(Records drawn from a dataset)
---

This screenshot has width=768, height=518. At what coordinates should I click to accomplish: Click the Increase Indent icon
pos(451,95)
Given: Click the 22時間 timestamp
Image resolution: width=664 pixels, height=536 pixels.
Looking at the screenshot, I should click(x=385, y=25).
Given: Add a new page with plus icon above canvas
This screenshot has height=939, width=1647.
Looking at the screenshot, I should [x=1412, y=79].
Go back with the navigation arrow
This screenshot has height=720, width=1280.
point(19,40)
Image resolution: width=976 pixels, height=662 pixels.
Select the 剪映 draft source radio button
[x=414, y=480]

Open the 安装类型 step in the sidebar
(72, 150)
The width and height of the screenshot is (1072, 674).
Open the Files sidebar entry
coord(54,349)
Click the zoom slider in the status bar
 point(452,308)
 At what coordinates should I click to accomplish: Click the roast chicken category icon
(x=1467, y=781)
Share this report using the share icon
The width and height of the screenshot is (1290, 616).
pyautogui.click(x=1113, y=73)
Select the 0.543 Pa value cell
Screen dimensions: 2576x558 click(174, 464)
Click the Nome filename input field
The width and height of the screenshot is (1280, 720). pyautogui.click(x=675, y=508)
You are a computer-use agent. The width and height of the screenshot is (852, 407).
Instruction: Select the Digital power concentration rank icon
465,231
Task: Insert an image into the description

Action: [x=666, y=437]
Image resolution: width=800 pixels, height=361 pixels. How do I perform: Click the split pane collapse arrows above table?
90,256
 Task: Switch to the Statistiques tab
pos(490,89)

---

▶ _What to work on_
Each entry must appear in the reply exactly as written.

▶ _Solution_
This screenshot has width=768, height=518. At what coordinates should I click to accomplish: Click the Increase Indent icon
pos(451,95)
Given: Click the 22時間 timestamp
Image resolution: width=664 pixels, height=536 pixels.
Looking at the screenshot, I should click(x=385, y=25).
Given: Add a new page with plus icon above canvas
This screenshot has height=939, width=1647.
Looking at the screenshot, I should [x=1412, y=79].
Go back with the navigation arrow
This screenshot has height=720, width=1280.
point(19,40)
Image resolution: width=976 pixels, height=662 pixels.
Select the 剪映 draft source radio button
[x=414, y=480]

Open the 安装类型 step in the sidebar
(72, 150)
The width and height of the screenshot is (1072, 674).
Open the Files sidebar entry
coord(54,349)
Click the zoom slider in the status bar
 point(452,308)
 At what coordinates should I click to accomplish: Click the roast chicken category icon
(x=1467, y=781)
Share this report using the share icon
The width and height of the screenshot is (1290, 616).
pyautogui.click(x=1113, y=73)
Select the 0.543 Pa value cell
Screen dimensions: 2576x558 click(174, 464)
Click the Nome filename input field
The width and height of the screenshot is (1280, 720). pyautogui.click(x=675, y=508)
You are a computer-use agent. The width and height of the screenshot is (852, 407).
Instruction: Select the Digital power concentration rank icon
465,231
Task: Insert an image into the description

Action: [x=666, y=437]
Image resolution: width=800 pixels, height=361 pixels. How do I perform: Click the split pane collapse arrows above table?
90,256
 Task: Switch to the Statistiques tab
pos(490,89)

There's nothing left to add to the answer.